The New Theatre presents Gazing at Gaza for one performance only on Feb 12th.
Captain Amy Farrell is back in Lebanon, assigned to escort a ministerial delegation. The minister abruptly announces Ireland’s withdrawal from the Golan Heights, shocking troops and sparking concerns about the nation’s changing priorities. A fraught journey with a government advisor unaware of Ireland’s history of military disengagement and a PR strategist trying to salvage his career. Amy uncovers a deeper shift: Ireland abandoning its UN commitments in favour of European Union policies. With journalists echoing government spin, Captain Amy Farrel faces the erosion of ideals she’s dedicated her life to defending. A tense exploration of duty, politics, and the power of truth in a world of manipulation.
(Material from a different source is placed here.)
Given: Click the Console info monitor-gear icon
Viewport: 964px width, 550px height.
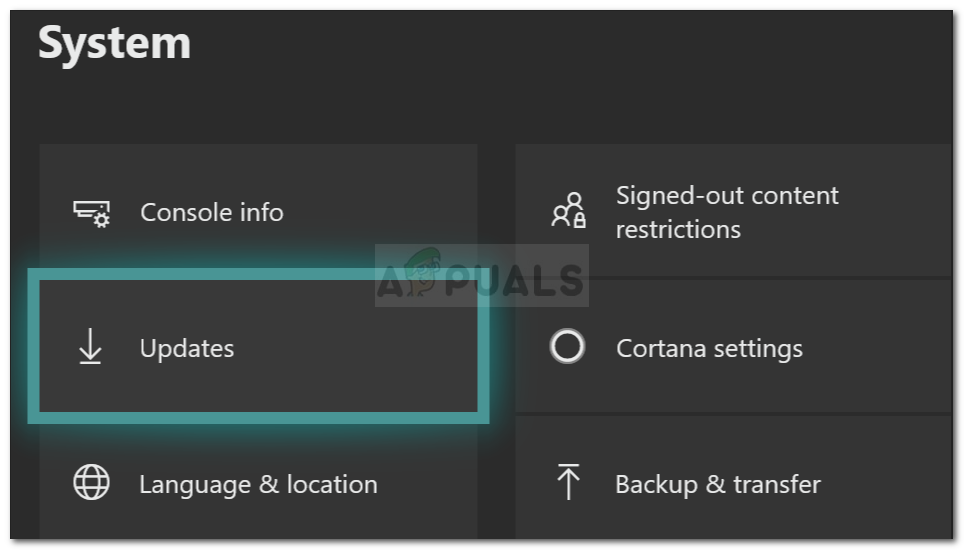Looking at the screenshot, I should click(92, 213).
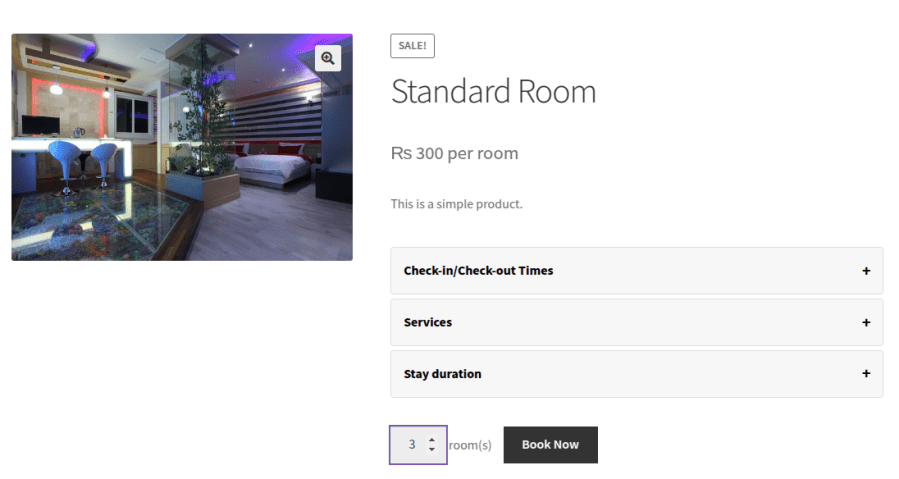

More about Gerard Humphreys:
Humphrey’s first play, Éiric, was produced by An Taibhdhearc in Galway. Séanadh/Lockdown, his play about war and remembrance, received a BBC Stewart Parker award. His Play One Para about the killing of the civil rights marchers in Derry premiered on the anniversary of Bloody Sunday in 2022 in the New Theatre in Dublin.
His play Norah about a sister burying her dead hunger striker in the face of Church and State opposition was in the classic Antigone (Sophocles) vein. Per Emer O’Kelly in the Sunday Independent “In Norah the classic tradition is married seamlessly with the narrative of the
Troubles.”.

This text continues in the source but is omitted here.